Stored data entries
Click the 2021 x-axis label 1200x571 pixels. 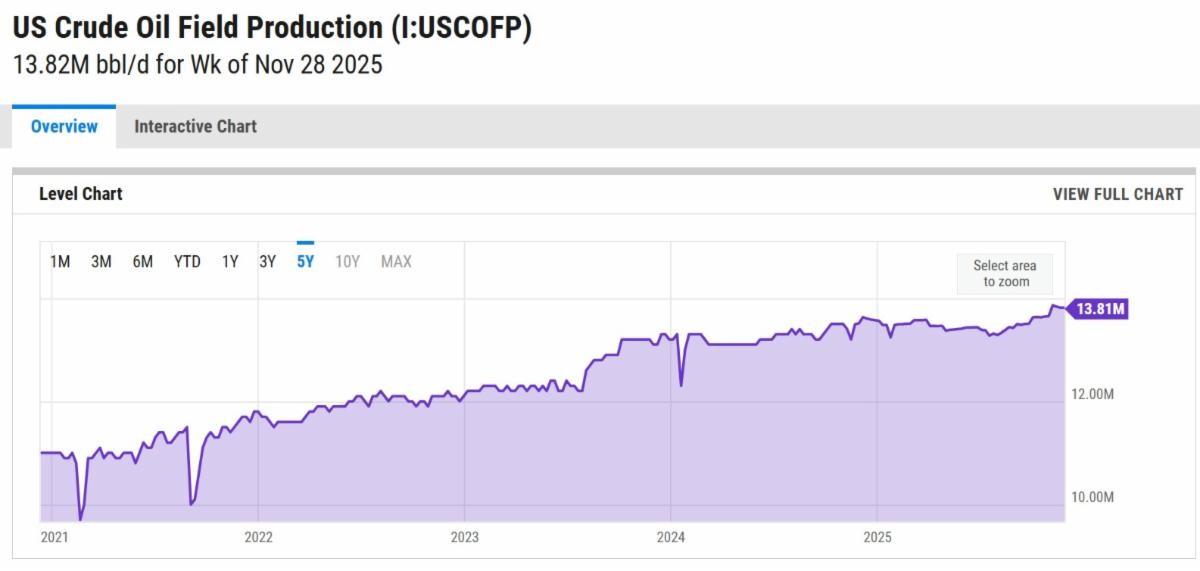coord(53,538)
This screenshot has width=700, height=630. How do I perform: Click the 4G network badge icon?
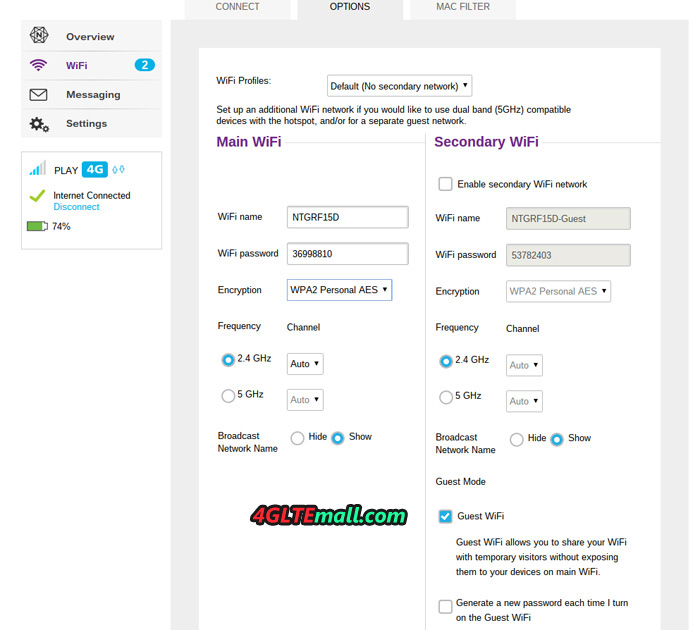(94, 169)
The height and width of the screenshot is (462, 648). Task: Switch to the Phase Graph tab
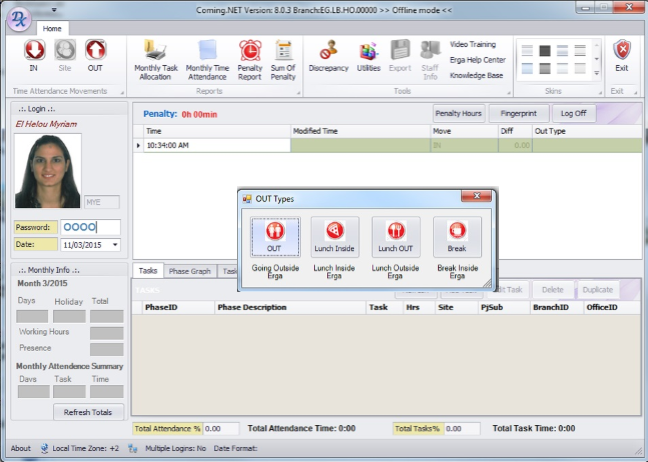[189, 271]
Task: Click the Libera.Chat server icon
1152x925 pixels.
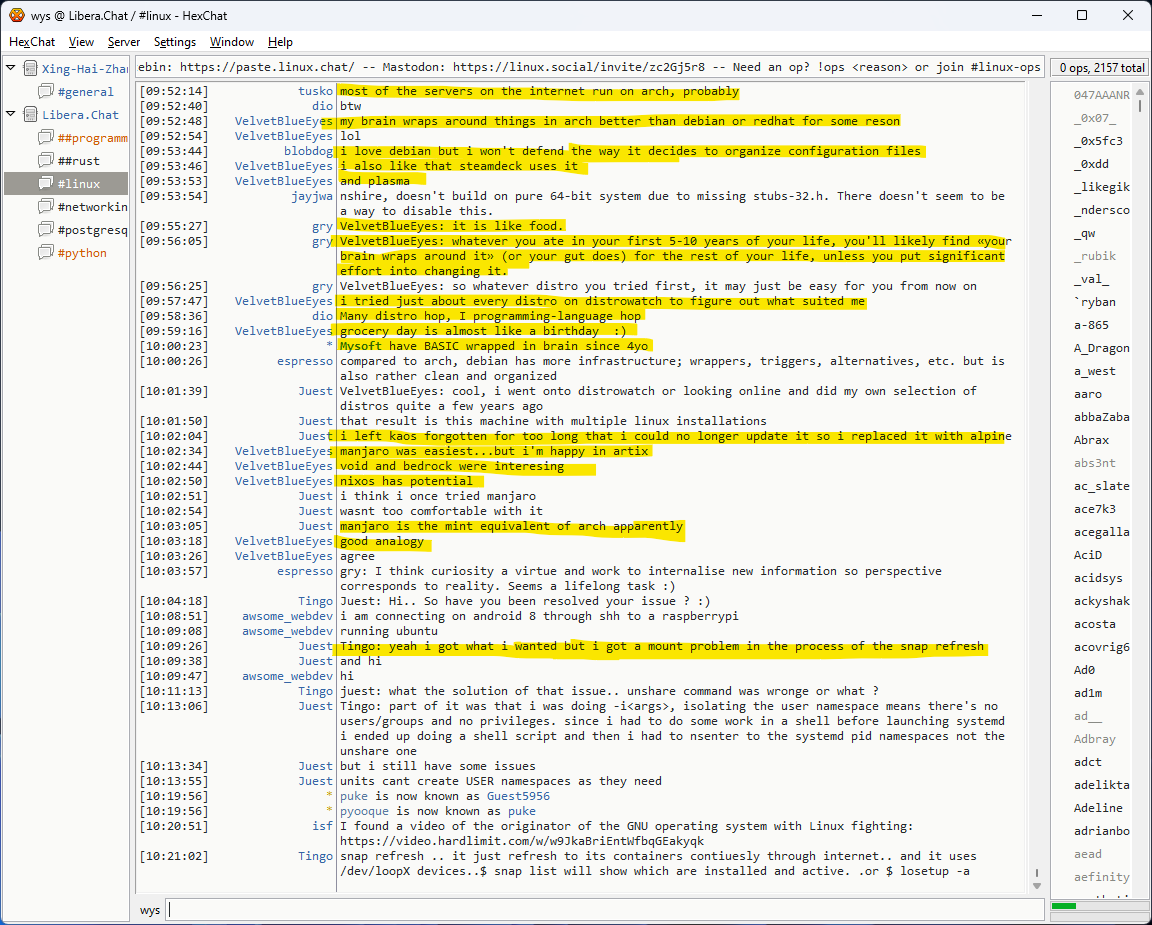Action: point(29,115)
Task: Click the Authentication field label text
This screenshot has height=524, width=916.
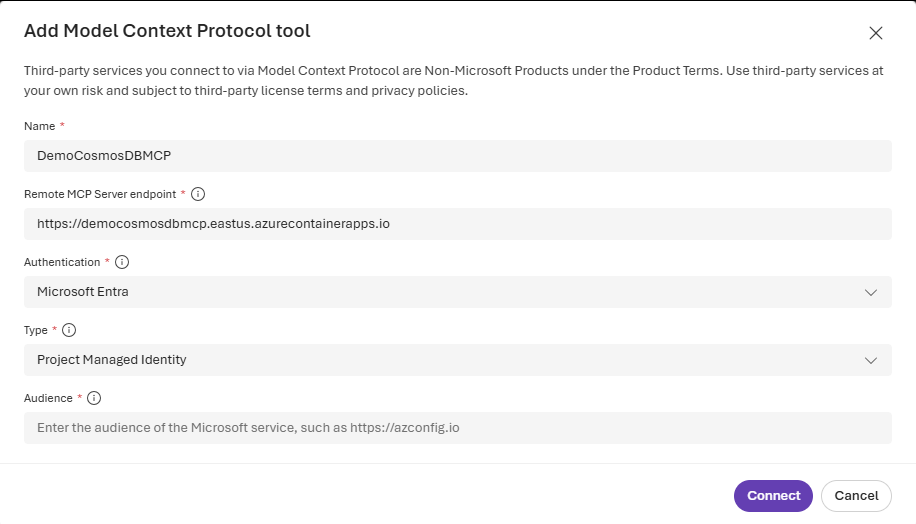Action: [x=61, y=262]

▶ **DIRECTIONS**
The last line of the entries marks the end, and the line with "The height and" marks the start. Output exactly those two lines and every line between them, nothing else, with the pictures left out.

▶ **EXERCISE RESPONSE**
The height and width of the screenshot is (462, 648). Task: Switch to the Phase Graph tab
[189, 271]
Task: Click the Libera.Chat server icon
1152x925 pixels.
Action: point(29,115)
Task: Click the Authentication field label text
This screenshot has height=524, width=916.
Action: [x=61, y=262]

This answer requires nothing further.